** BEGIN Dataset rows **
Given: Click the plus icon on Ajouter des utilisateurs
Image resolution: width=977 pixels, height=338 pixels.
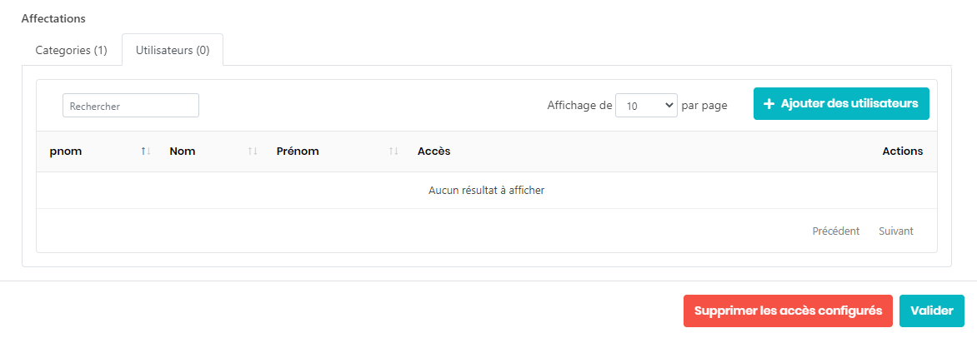Looking at the screenshot, I should pyautogui.click(x=769, y=104).
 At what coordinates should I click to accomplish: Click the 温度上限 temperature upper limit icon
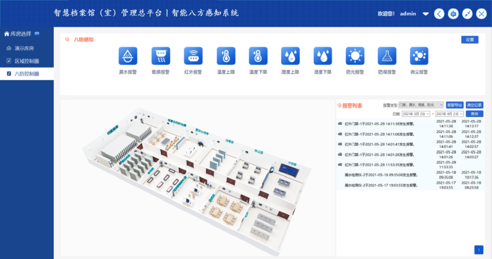[226, 56]
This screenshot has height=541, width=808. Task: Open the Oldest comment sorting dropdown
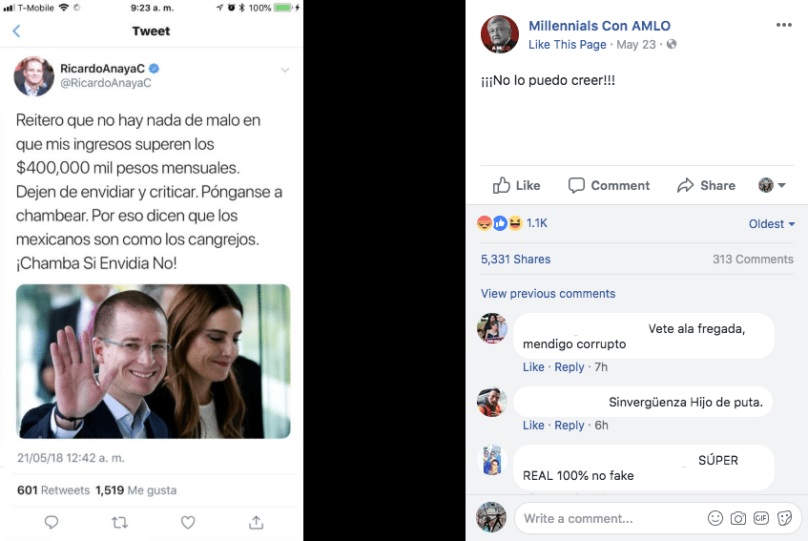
** END Dataset rows **
*Given problem*:
Copy out everything from the line that contains "At what coordinates" down to the end of the data, both ends included. Leave out the pictures.

*Task answer*:
 At what coordinates should I click to accomplish: Click the 温度上限 temperature upper limit icon
[226, 56]
This screenshot has height=541, width=808. Task: Open the Oldest comment sorting dropdown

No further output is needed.